◆ ACTIVITY:
This task calls for every line of the material to be output verbatim.

◆ PROVIDED MATERIAL:
------------------------------
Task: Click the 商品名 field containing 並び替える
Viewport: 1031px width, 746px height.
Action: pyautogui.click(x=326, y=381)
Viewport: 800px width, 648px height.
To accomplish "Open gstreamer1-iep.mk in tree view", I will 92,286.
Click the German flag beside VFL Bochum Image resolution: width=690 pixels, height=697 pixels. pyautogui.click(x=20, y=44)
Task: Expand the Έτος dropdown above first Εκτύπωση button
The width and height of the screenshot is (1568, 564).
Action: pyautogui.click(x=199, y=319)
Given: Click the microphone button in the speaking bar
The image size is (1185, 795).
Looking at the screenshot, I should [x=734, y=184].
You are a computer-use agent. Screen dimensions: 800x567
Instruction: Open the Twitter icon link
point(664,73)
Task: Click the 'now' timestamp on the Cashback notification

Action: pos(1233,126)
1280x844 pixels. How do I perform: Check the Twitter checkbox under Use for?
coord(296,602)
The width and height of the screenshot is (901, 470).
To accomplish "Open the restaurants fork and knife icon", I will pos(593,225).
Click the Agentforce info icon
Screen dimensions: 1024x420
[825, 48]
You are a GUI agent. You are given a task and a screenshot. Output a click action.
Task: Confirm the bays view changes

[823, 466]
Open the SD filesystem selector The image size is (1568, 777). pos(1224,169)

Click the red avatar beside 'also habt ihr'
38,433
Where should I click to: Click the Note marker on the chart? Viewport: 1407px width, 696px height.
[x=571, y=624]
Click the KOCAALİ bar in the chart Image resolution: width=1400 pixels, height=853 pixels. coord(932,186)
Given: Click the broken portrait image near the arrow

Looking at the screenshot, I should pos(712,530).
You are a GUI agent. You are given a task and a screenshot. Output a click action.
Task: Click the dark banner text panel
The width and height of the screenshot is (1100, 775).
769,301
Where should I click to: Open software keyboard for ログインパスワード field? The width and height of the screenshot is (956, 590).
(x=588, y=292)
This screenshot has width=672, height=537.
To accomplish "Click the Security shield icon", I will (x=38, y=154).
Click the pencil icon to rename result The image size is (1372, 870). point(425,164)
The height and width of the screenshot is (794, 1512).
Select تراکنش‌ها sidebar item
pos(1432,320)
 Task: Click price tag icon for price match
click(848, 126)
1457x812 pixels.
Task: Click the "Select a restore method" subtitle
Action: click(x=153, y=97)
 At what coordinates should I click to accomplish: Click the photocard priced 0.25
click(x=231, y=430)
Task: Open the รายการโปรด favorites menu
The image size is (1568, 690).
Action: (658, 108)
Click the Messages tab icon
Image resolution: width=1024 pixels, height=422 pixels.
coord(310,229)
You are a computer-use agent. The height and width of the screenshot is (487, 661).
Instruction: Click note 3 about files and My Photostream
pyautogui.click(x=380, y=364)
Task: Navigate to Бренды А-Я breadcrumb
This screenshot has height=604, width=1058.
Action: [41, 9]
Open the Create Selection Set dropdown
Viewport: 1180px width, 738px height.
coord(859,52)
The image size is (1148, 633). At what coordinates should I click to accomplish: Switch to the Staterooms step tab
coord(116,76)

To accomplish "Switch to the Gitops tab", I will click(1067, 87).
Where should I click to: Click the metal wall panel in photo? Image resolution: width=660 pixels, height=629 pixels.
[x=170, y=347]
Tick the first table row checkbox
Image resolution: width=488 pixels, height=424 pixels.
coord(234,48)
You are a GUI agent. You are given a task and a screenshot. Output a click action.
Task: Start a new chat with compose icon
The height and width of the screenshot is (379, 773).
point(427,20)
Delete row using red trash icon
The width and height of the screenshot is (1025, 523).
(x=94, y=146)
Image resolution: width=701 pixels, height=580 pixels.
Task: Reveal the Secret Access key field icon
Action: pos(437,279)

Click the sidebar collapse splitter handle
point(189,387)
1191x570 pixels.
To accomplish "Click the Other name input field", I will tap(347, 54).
------------------------------
◆ ANSWER BOX:
Task: Click the 商品名 field containing 並び替える
Viewport: 1031px width, 746px height.
Action: pyautogui.click(x=326, y=381)
Viewport: 800px width, 648px height.
To accomplish "Open gstreamer1-iep.mk in tree view", I will 92,286.
Click the German flag beside VFL Bochum Image resolution: width=690 pixels, height=697 pixels. pyautogui.click(x=20, y=44)
Task: Expand the Έτος dropdown above first Εκτύπωση button
The width and height of the screenshot is (1568, 564).
Action: pyautogui.click(x=199, y=319)
Given: Click the microphone button in the speaking bar
The image size is (1185, 795).
Looking at the screenshot, I should [x=734, y=184].
You are a computer-use agent. Screen dimensions: 800x567
Instruction: Open the Twitter icon link
point(664,73)
Task: Click the 'now' timestamp on the Cashback notification

Action: pos(1233,126)
1280x844 pixels. How do I perform: Check the Twitter checkbox under Use for?
coord(296,602)
The width and height of the screenshot is (901, 470).
To accomplish "Open the restaurants fork and knife icon", I will pos(593,225).
Click the Agentforce info icon
Screen dimensions: 1024x420
[825, 48]
You are a GUI agent. You are given a task and a screenshot. Output a click action.
Task: Confirm the bays view changes

[823, 466]
Open the SD filesystem selector The image size is (1568, 777). pos(1224,169)

Click the red avatar beside 'also habt ihr'
38,433
Where should I click to: Click the Note marker on the chart? Viewport: 1407px width, 696px height.
[x=571, y=624]
Click the KOCAALİ bar in the chart Image resolution: width=1400 pixels, height=853 pixels. coord(932,186)
Given: Click the broken portrait image near the arrow

Looking at the screenshot, I should pos(712,530).
You are a GUI agent. You are given a task and a screenshot. Output a click action.
Task: Click the dark banner text panel
The width and height of the screenshot is (1100, 775).
769,301
Where should I click to: Open software keyboard for ログインパスワード field? The width and height of the screenshot is (956, 590).
(x=588, y=292)
This screenshot has width=672, height=537.
To accomplish "Click the Security shield icon", I will (x=38, y=154).
Click the pencil icon to rename result The image size is (1372, 870). point(425,164)
The height and width of the screenshot is (794, 1512).
Select تراکنش‌ها sidebar item
pos(1432,320)
 Task: Click price tag icon for price match
click(848, 126)
1457x812 pixels.
Task: Click the "Select a restore method" subtitle
Action: click(x=153, y=97)
 At what coordinates should I click to accomplish: Click the photocard priced 0.25
click(x=231, y=430)
Task: Open the รายการโปรด favorites menu
The image size is (1568, 690).
Action: (658, 108)
Click the Messages tab icon
Image resolution: width=1024 pixels, height=422 pixels.
coord(310,229)
You are a computer-use agent. The height and width of the screenshot is (487, 661).
Instruction: Click note 3 about files and My Photostream
pyautogui.click(x=380, y=364)
Task: Navigate to Бренды А-Я breadcrumb
This screenshot has height=604, width=1058.
Action: [41, 9]
Open the Create Selection Set dropdown
Viewport: 1180px width, 738px height.
coord(859,52)
The image size is (1148, 633). At what coordinates should I click to accomplish: Switch to the Staterooms step tab
coord(116,76)

To accomplish "Switch to the Gitops tab", I will click(1067, 87).
Where should I click to: Click the metal wall panel in photo? Image resolution: width=660 pixels, height=629 pixels.
[x=170, y=347]
Tick the first table row checkbox
Image resolution: width=488 pixels, height=424 pixels.
coord(234,48)
You are a GUI agent. You are given a task and a screenshot. Output a click action.
Task: Start a new chat with compose icon
The height and width of the screenshot is (379, 773).
point(427,20)
Delete row using red trash icon
The width and height of the screenshot is (1025, 523).
(x=94, y=146)
Image resolution: width=701 pixels, height=580 pixels.
Task: Reveal the Secret Access key field icon
Action: pos(437,279)

Click the sidebar collapse splitter handle
point(189,387)
1191x570 pixels.
To accomplish "Click the Other name input field", I will tap(347, 54).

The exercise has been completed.